What you return must be the data below, word for word, without any images.

━━━━━ Given data ━━━━━

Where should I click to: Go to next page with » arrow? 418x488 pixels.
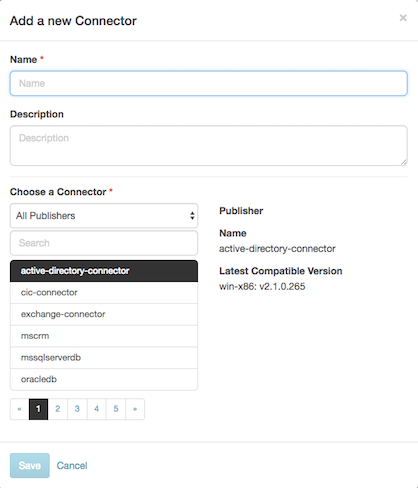tap(135, 409)
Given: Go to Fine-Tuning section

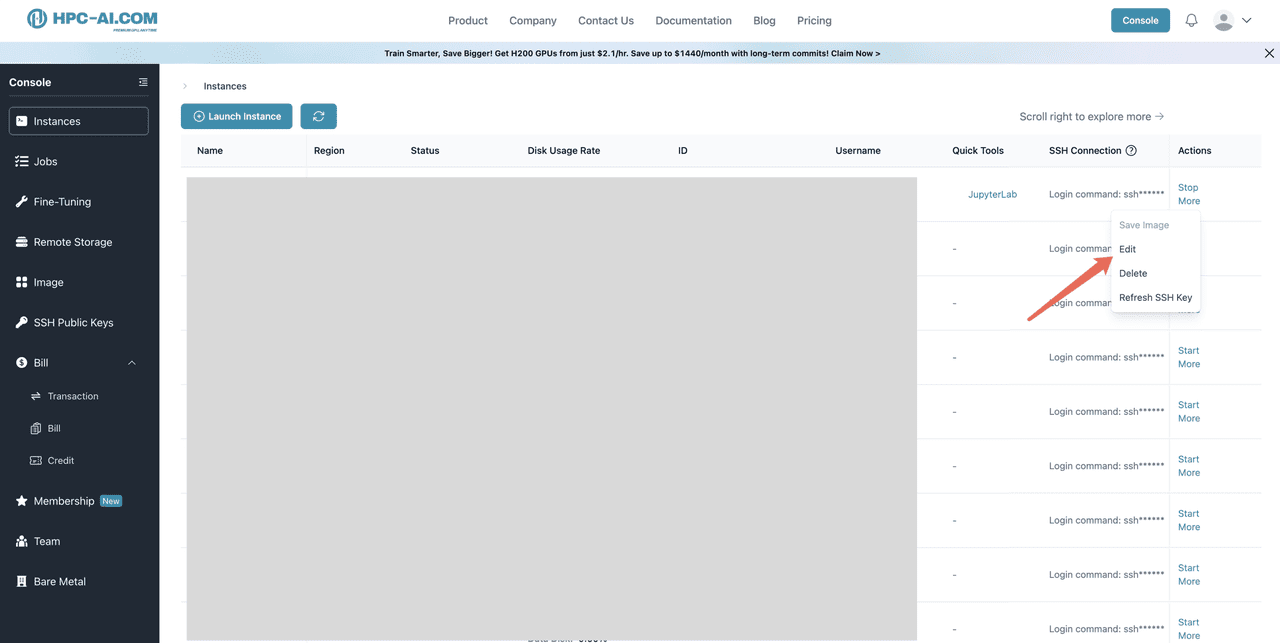Looking at the screenshot, I should point(62,202).
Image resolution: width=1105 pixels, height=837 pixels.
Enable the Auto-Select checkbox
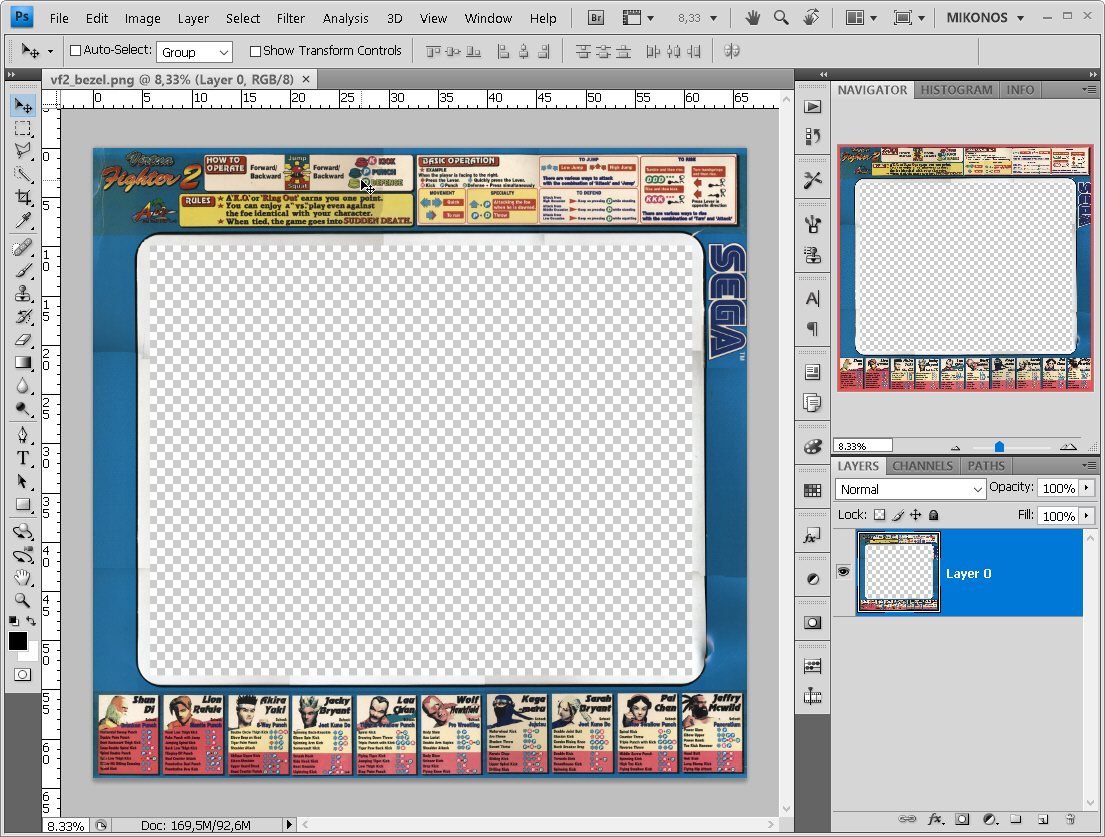[75, 51]
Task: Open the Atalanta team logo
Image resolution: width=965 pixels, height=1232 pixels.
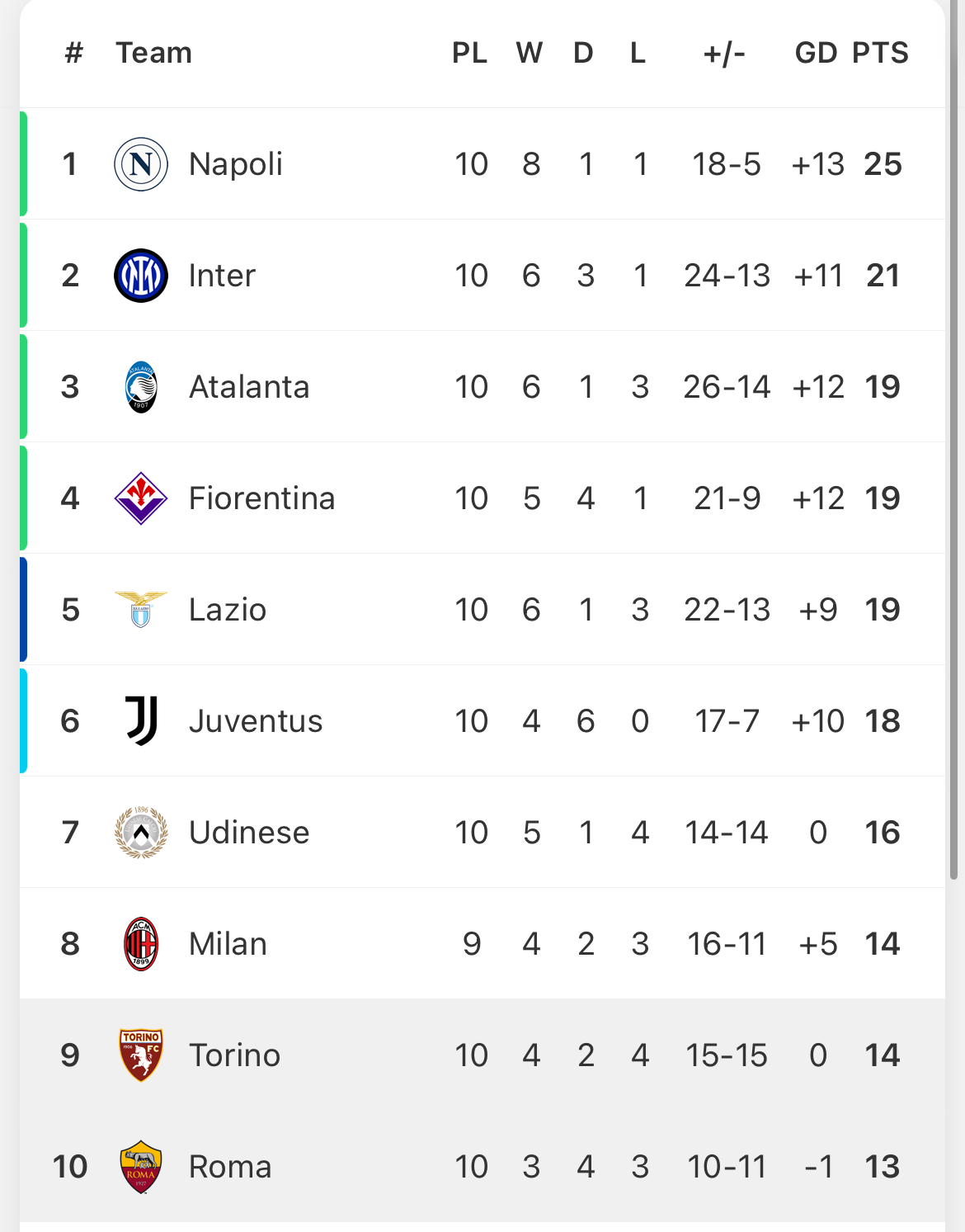Action: pyautogui.click(x=141, y=387)
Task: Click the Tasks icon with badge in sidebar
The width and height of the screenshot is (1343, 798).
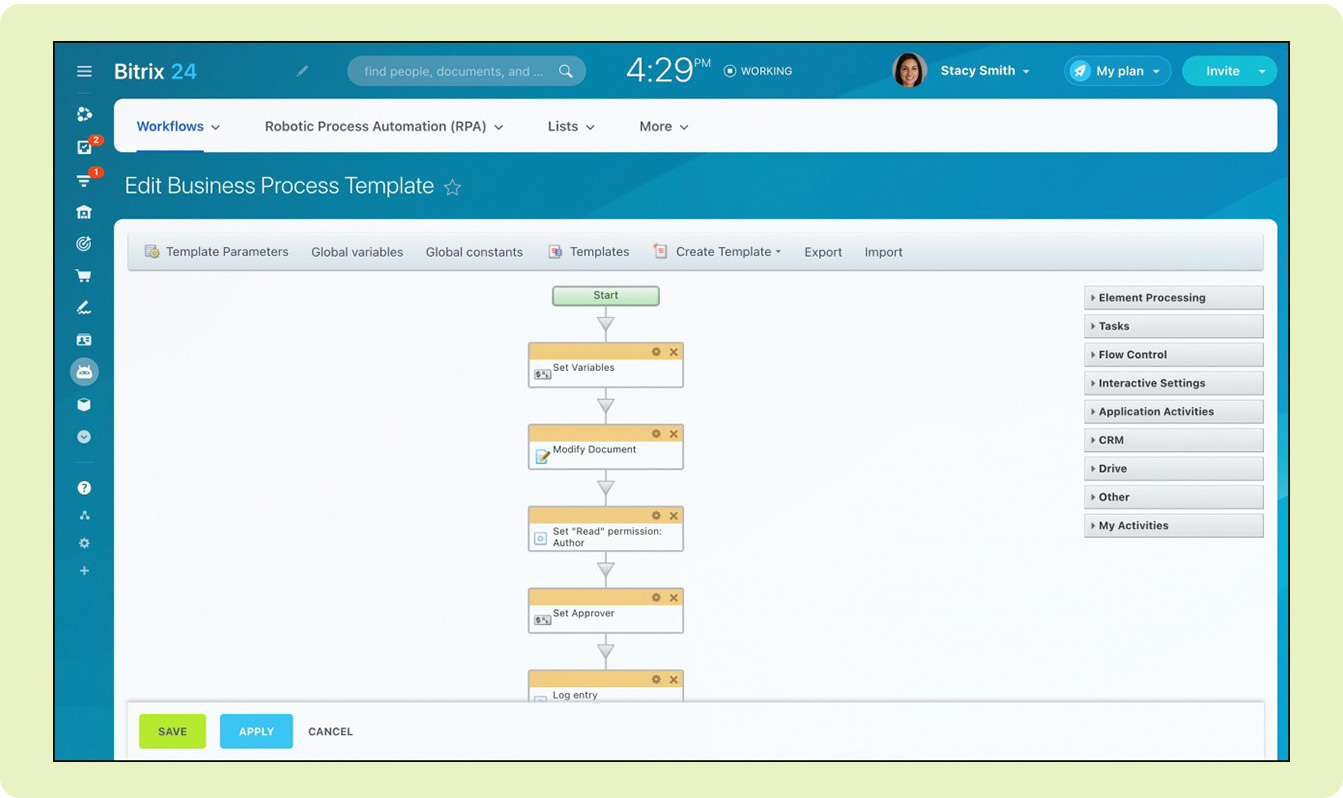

━━━━━

### Output of the task
Where should I click to: Go to next page with » arrow? 418x488 pixels.
tap(135, 409)
Given: Go to Fine-Tuning section

Looking at the screenshot, I should point(62,202).
Image resolution: width=1105 pixels, height=837 pixels.
Enable the Auto-Select checkbox
[75, 51]
Task: Open the Atalanta team logo
Image resolution: width=965 pixels, height=1232 pixels.
Action: pyautogui.click(x=141, y=387)
Task: Click the Tasks icon with badge in sidebar
The width and height of the screenshot is (1343, 798).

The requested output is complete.